Vom chaotischen Pluralismus

27. November 2013. In der Süddeutschen Zeitung berichtet Alexandra Borchardt von der internationalen Fachtagung "Online in die Politik" in Berlin (hier das Tagungsprogramm). Im Netz herrsche die Blockbuster-Kultur, so die Bestandsaufnahme. "Die 'Gefällt mir'-Gesellschaft der sozialen Netzwerke belohnt und stärkt die Sieger, die Schwachen werden bestenfalls ignoriert." Politische Inhalte spielten dabei eine weit geringere Rolle als Pornographie oder Witze. "Hinter einem 'Gefällt mir' auf Facebook verbirgt sich oft Apathie", wird Nishant Shah, wissenschaftlicher Direktor am Institut für Internet und Gesellschaft in Bangalore, zitiert.

Eingehend beleuchtet der Artikel E-Petitionen als Mittel netzgestützter Bürgerbeteiligung. Von 2007 solcher E-Petitionen in den Jahren 2008 bis 2013 hätten nur elf die notwendigen 50.000 Unterschriften erreicht, die zur Vorlage des Themas im Petitionsausschuss des Bundestages berechtigen. "Dies ist nicht grundsätzlich beklagenswert. Die Demokratie braucht wirksame Filter, um arbeitsfähig zu bleiben", so SZ-Autorin Borchardt. Sie sieht aber auch die Gefahr, dass "Lobbys sich diese Gesetzmäßigkeit sehr schnell zunutze machen und Prozesse damit kapern können". Die Möglichkeit der viralen Verbreitung in sozialen Netzwerken erhöhe die Schlagkraft der neuen Lobbys.
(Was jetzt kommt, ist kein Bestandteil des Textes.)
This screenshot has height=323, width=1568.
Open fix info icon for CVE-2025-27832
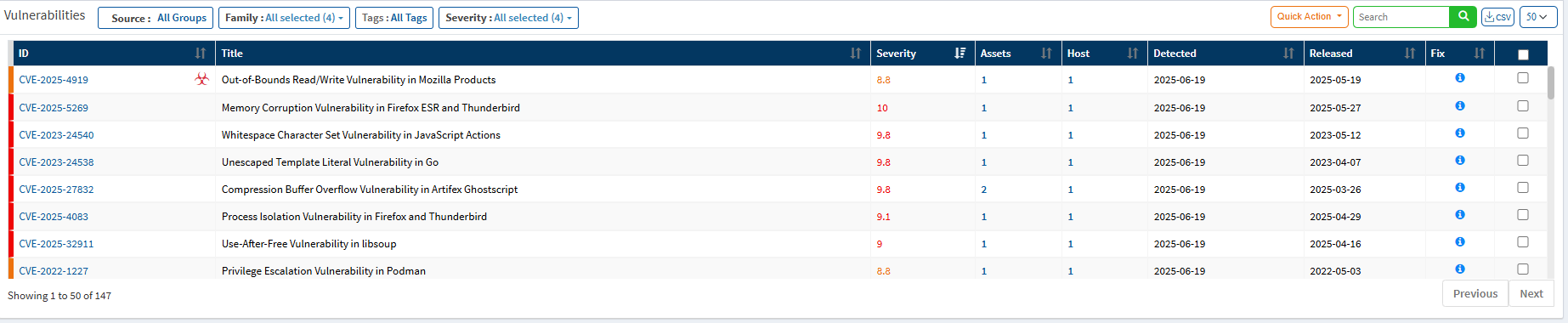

Zudem verselbstständige sich durch einen "Mangel an Anstrengung" der Aktionismus. "E-Petitionen reduzieren die Kosten der Beteiligung und Weiterverbreitung. Es sind Mikro-Spenden an Zeit und Anstrengung", so die Politikwissenschaftlerin Helen Margetts, Direktorin des Oxford Internet Institute. Es entsteht der "gedankenlose Klick auf ein 'Ich bin auch dafür', ohne ein Thema richtig durchdrungen und verstanden zu haben". "Chaotischen Pluralismus" nenne Margetts diese Netzdynamik.